__Dataset excerpt__.
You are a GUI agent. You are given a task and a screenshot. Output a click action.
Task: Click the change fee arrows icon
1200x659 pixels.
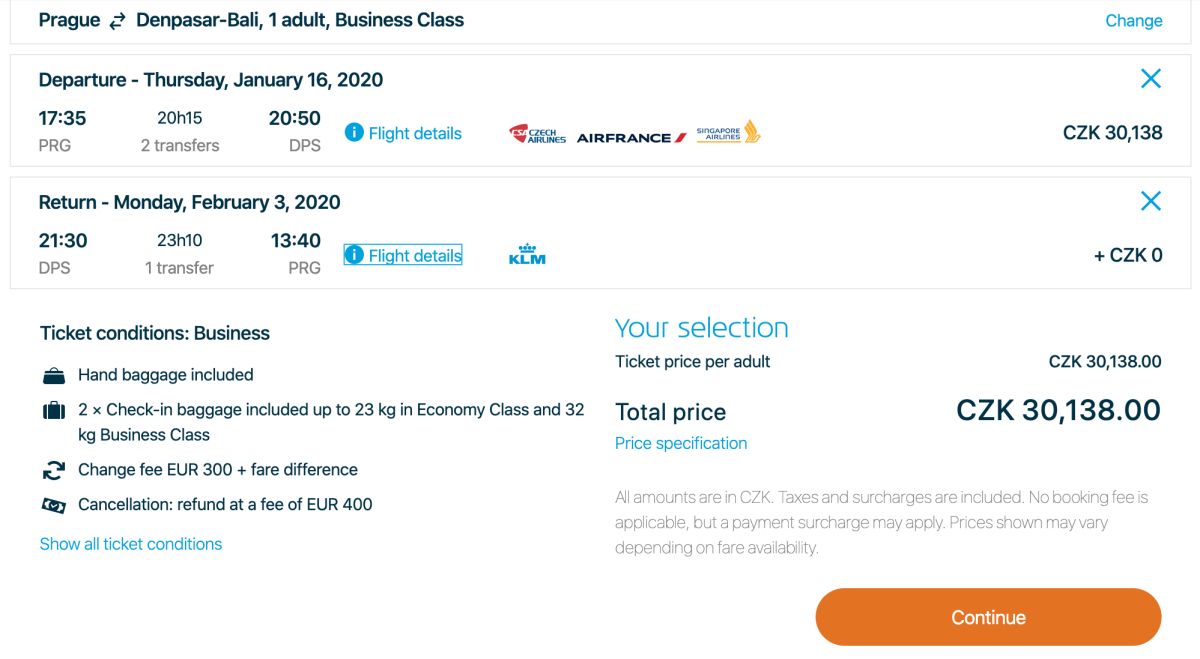[x=54, y=470]
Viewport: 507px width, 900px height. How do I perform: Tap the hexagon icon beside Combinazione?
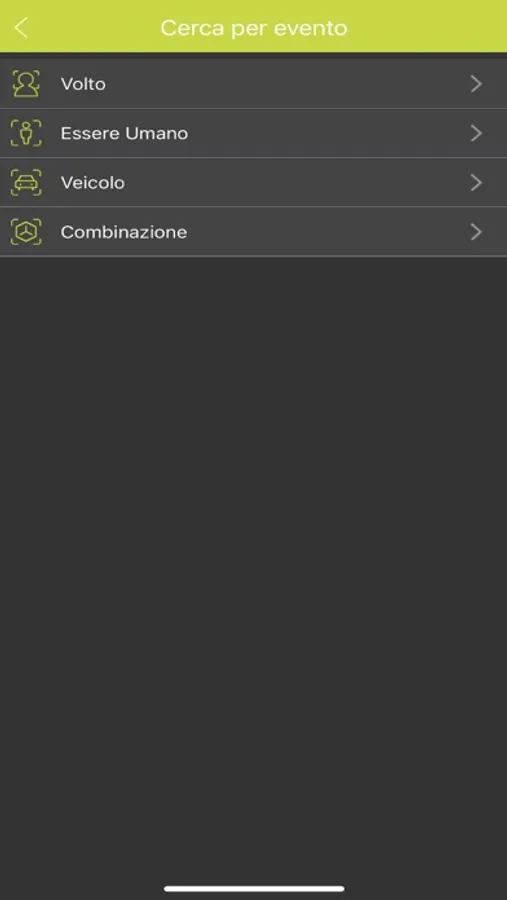click(x=26, y=232)
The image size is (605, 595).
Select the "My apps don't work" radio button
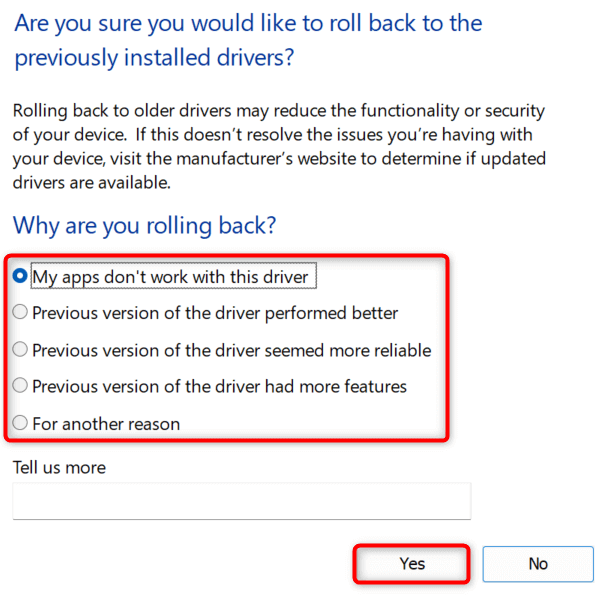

__Directions__. Return each line of the rows above that contains the string "icon".

__Written reply__.
Task: Click the change fee arrows icon
Viewport: 507px width, 900px height. How do I perform: Tap the hexagon icon beside Combinazione?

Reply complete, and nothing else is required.